▶ [What to work on] Can you copy the passage in the correlation notes below word for word, starting with "Consider the following" and going on through "the data is."?

▶ [Quoted text]
■ ■ ■ ■ ■ ■ ■
Correlation

For the following section we will use data from: “Learning Statistics with R” by Danielle Navarro:

load("~/MAT104-Fall2024/Week12/parenthood.Rdata")
load("~/MAT104-Fall2024/Week12/pearson_correlations.RData")
load("~/MAT104-Fall2024/Week12/effort.Rdata")
  • This data captures how grumpy Danielle is, how much she slept in a day, and how much her baby slept in a day.

Consider the following plots:

ggplot(parenthood, aes(x=dan.sleep, y=dan.grump)) + geom_point()

ggplot(parenthood, aes(x=baby.sleep, y=dan.grump)) + geom_point()

  • from the graphs we see that danielles sleep is a better predictor of her grumpiness than her babys sleep.

Correlation coefficient

  • we would like to have a number that describes how clumped together the data is.
■ ■ ■ ■ ■ ■ ■
▶ [Material provided]
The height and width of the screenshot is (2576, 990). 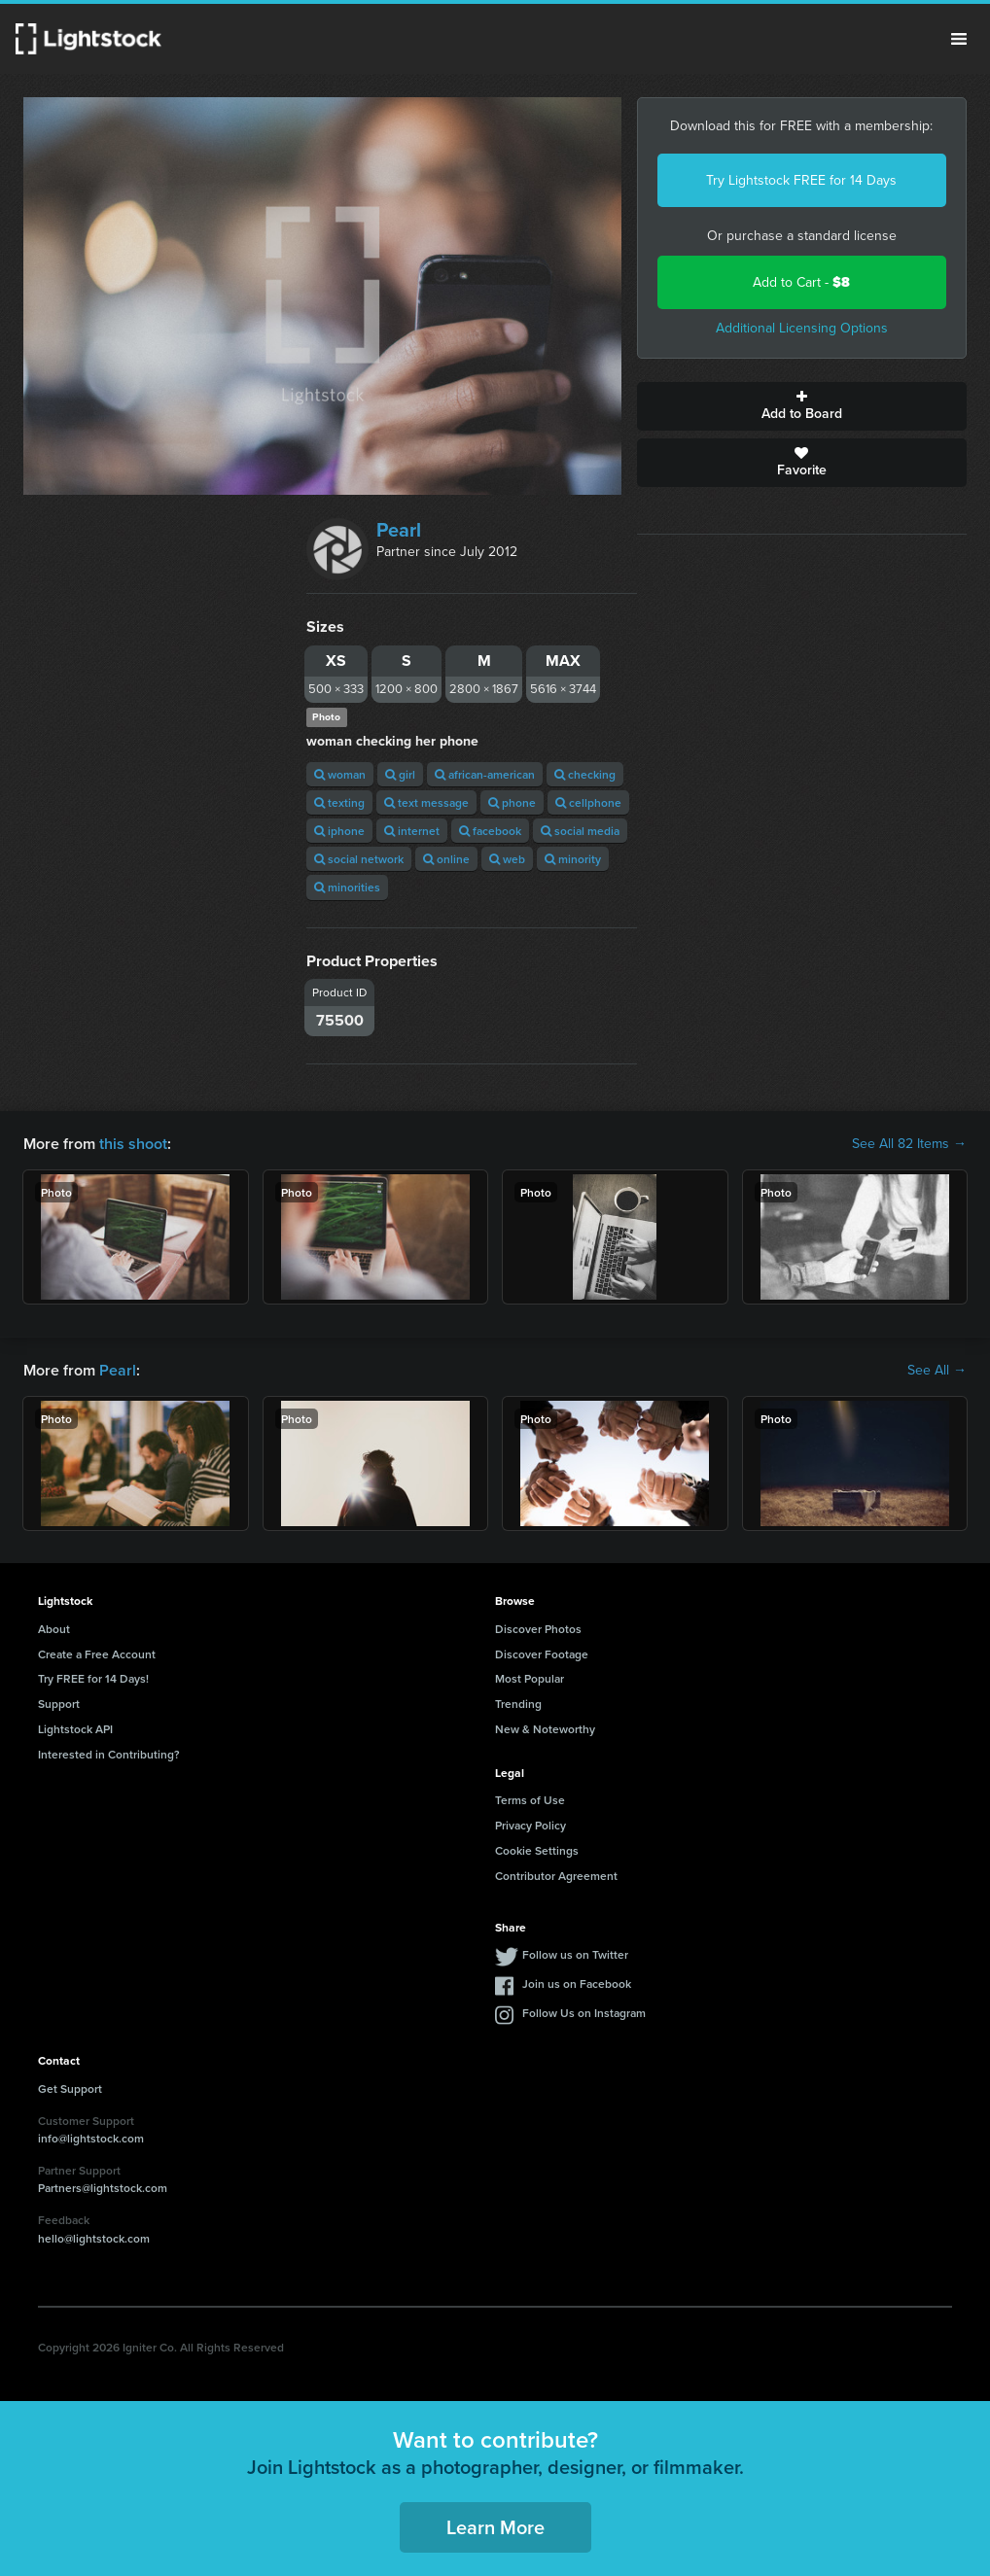 I want to click on Discover Footage, so click(x=541, y=1654).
■ ■ ■ ■ ■ ■ ■
▶ [Problem solution]
Consider the following plots:

ggplot(parenthood, aes(x=dan.sleep, y=dan.grump)) + geom_point()

ggplot(parenthood, aes(x=baby.sleep, y=dan.grump)) + geom_point()

  • from the graphs we see that danielles sleep is a better predictor of her grumpiness than her babys sleep.

Correlation coefficient

  • we would like to have a number that describes how clumped together the data is.